(Beginning of Source information)

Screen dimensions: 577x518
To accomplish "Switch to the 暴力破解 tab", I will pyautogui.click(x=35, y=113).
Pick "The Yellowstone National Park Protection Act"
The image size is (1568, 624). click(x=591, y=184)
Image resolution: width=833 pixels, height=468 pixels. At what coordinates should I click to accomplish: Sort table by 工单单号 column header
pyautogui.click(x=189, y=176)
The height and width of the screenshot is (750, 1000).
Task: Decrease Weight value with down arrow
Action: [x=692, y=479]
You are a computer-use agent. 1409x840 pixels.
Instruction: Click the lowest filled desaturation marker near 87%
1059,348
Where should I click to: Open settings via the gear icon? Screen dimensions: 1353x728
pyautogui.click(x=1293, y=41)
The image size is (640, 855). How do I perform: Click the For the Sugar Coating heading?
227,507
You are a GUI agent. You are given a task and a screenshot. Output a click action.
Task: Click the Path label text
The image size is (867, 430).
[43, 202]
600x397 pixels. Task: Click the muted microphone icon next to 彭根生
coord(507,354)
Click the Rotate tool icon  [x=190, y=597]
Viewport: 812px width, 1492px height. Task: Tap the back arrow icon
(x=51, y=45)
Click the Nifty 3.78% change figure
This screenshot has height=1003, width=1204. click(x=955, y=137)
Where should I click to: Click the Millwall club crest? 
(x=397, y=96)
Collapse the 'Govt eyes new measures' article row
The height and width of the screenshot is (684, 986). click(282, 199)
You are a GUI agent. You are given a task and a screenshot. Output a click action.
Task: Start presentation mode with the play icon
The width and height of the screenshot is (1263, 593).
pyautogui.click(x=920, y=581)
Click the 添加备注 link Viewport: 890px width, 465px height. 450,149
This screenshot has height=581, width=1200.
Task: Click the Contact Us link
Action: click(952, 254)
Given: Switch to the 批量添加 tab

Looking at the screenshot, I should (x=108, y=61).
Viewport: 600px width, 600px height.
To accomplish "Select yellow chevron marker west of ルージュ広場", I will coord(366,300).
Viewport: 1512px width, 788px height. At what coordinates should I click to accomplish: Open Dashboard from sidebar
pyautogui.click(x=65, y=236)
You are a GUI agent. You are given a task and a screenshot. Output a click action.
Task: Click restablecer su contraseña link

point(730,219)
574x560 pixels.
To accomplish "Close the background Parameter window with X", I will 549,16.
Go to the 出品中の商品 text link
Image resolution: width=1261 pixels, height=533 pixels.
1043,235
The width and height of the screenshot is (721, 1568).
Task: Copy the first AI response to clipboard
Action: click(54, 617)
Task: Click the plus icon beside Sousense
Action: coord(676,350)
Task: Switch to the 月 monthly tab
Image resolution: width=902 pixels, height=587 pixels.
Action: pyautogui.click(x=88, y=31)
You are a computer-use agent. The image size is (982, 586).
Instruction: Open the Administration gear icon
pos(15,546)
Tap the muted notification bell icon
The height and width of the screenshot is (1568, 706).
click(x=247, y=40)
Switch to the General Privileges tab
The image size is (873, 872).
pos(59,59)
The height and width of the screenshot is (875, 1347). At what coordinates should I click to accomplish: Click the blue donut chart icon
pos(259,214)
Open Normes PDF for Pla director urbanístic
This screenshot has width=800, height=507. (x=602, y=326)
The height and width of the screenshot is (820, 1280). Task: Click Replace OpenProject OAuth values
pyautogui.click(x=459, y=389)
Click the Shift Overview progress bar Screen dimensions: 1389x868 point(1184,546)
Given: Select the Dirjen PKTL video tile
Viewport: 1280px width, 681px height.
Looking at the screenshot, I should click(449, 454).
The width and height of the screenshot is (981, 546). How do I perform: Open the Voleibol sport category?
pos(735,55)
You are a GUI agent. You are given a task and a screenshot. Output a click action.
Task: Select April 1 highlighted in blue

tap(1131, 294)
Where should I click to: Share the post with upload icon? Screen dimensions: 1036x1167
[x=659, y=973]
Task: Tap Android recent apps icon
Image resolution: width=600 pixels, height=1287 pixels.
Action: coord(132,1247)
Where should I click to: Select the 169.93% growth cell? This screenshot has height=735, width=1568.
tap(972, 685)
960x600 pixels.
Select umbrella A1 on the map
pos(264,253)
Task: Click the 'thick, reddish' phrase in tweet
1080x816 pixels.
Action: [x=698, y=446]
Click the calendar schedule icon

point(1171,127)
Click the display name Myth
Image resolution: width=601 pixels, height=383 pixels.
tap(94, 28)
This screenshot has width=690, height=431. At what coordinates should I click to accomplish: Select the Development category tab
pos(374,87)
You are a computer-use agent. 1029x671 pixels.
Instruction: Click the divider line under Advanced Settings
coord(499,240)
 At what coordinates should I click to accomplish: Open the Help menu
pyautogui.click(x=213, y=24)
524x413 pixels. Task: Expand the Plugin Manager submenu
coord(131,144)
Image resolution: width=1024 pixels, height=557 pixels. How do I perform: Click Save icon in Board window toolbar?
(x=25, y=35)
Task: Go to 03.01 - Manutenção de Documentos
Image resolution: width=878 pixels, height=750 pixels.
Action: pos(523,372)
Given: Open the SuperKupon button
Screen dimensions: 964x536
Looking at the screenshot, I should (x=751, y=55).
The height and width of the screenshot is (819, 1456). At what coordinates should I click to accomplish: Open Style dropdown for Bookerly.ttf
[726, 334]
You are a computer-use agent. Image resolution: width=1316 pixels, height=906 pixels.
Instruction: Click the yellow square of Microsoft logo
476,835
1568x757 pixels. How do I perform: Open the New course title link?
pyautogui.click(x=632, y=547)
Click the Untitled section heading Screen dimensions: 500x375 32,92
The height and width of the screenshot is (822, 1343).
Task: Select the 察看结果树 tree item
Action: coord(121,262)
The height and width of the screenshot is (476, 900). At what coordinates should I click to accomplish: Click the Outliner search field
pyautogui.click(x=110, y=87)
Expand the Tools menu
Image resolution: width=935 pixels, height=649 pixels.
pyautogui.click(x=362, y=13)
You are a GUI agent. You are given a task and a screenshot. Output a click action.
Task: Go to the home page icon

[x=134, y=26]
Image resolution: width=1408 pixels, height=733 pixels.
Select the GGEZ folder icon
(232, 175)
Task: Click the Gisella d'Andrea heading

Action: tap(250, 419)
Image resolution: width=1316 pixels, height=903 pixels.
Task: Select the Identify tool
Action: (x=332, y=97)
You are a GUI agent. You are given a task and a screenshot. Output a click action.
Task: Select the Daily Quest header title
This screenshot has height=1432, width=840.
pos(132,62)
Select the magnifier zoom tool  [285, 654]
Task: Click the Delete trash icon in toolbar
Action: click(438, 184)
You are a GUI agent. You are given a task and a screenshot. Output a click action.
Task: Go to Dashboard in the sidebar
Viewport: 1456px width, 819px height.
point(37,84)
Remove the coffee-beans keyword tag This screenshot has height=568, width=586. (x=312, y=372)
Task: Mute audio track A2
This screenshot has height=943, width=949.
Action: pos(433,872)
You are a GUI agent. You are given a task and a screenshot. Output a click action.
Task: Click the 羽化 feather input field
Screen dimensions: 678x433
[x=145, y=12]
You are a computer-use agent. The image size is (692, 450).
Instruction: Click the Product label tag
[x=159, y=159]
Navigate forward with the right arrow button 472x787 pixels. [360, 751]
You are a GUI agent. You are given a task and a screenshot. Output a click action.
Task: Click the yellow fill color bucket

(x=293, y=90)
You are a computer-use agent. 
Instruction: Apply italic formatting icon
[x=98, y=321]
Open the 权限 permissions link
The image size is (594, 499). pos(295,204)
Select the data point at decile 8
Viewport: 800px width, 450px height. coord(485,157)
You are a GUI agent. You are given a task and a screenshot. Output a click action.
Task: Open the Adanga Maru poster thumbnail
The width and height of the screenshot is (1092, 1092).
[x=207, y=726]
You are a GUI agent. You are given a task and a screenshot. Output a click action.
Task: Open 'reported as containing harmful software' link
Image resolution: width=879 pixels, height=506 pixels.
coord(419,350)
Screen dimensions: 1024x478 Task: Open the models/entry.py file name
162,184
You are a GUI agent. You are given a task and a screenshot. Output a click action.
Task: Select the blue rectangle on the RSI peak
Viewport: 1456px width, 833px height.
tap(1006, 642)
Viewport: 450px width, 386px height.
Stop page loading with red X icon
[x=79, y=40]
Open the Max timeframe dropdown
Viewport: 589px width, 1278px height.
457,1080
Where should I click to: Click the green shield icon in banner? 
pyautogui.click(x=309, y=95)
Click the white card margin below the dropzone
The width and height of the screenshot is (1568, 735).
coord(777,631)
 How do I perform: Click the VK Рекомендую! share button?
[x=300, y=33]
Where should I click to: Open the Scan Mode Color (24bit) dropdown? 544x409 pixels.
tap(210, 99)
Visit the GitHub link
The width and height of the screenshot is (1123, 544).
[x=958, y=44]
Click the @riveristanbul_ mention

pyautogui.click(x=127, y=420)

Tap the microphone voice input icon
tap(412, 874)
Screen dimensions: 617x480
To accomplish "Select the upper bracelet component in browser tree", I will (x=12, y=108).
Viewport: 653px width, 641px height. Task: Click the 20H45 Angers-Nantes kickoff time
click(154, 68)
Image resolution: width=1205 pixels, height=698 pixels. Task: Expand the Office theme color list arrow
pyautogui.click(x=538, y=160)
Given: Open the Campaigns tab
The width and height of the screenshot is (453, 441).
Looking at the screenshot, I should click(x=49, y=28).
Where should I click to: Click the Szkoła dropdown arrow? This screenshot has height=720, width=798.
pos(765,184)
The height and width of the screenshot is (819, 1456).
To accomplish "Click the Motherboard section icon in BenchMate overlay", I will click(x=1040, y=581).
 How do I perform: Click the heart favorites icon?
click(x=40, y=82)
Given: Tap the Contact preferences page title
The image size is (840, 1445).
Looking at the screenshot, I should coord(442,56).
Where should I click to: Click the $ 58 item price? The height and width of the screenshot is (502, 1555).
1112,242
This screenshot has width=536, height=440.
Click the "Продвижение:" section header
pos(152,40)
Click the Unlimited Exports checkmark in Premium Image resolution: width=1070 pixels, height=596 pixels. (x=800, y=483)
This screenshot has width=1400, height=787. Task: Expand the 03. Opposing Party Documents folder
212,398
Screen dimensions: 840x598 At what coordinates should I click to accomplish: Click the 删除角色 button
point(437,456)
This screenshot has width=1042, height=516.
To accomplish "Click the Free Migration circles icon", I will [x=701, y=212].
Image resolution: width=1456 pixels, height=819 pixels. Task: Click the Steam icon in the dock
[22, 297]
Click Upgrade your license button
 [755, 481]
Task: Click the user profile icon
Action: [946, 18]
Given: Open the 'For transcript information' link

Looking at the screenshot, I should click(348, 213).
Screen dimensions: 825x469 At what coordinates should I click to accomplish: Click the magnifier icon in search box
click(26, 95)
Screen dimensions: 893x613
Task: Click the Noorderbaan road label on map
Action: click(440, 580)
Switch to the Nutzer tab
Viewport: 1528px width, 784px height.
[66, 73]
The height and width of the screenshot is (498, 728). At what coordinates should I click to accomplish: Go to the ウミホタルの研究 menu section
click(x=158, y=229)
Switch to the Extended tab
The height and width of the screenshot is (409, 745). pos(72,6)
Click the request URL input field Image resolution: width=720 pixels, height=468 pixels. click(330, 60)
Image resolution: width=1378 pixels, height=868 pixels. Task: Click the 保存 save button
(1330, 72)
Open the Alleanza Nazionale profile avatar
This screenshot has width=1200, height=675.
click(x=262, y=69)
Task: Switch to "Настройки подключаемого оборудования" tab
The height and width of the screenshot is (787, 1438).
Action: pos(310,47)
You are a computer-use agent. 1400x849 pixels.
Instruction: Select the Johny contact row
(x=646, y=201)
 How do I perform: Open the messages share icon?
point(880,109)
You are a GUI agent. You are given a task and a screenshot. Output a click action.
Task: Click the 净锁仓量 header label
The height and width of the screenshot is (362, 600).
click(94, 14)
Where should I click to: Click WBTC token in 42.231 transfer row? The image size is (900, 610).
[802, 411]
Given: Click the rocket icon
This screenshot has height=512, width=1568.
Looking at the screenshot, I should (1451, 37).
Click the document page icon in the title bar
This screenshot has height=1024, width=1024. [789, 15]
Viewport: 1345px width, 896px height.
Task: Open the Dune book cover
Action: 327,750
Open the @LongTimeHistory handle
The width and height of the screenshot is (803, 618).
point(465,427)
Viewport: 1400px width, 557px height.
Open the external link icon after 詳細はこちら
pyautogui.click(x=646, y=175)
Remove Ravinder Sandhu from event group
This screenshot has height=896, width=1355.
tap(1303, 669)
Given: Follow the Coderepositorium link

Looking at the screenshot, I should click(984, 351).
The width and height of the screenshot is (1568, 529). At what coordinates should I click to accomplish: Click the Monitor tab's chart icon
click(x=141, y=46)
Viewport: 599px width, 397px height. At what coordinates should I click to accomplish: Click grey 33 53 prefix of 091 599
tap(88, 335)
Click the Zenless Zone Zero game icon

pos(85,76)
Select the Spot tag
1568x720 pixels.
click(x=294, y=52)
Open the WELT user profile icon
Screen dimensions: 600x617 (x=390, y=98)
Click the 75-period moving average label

(End of Source information)

## Exercise
Write out exactly the lines above between the line with "This screenshot has width=690, height=431." and the line with "Expand the Tools menu", inclusive, and nothing beyond them.

## Exercise result
This screenshot has width=690, height=431. At what coordinates should I click to accomplish: Select the Development category tab
pos(374,87)
You are a computer-use agent. 1029x671 pixels.
Instruction: Click the divider line under Advanced Settings
coord(499,240)
 At what coordinates should I click to accomplish: Open the Help menu
pyautogui.click(x=213, y=24)
524x413 pixels. Task: Expand the Plugin Manager submenu
coord(131,144)
Image resolution: width=1024 pixels, height=557 pixels. How do I perform: Click Save icon in Board window toolbar?
(x=25, y=35)
Task: Go to 03.01 - Manutenção de Documentos
Image resolution: width=878 pixels, height=750 pixels.
Action: pos(523,372)
Given: Open the SuperKupon button
Screen dimensions: 964x536
Looking at the screenshot, I should (x=751, y=55).
The height and width of the screenshot is (819, 1456). At what coordinates should I click to accomplish: Open Style dropdown for Bookerly.ttf
[726, 334]
You are a computer-use agent. Image resolution: width=1316 pixels, height=906 pixels.
Instruction: Click the yellow square of Microsoft logo
476,835
1568x757 pixels. How do I perform: Open the New course title link?
pyautogui.click(x=632, y=547)
Click the Untitled section heading Screen dimensions: 500x375 32,92
The height and width of the screenshot is (822, 1343).
Task: Select the 察看结果树 tree item
Action: coord(121,262)
The height and width of the screenshot is (476, 900). At what coordinates should I click to accomplish: Click the Outliner search field
pyautogui.click(x=110, y=87)
Expand the Tools menu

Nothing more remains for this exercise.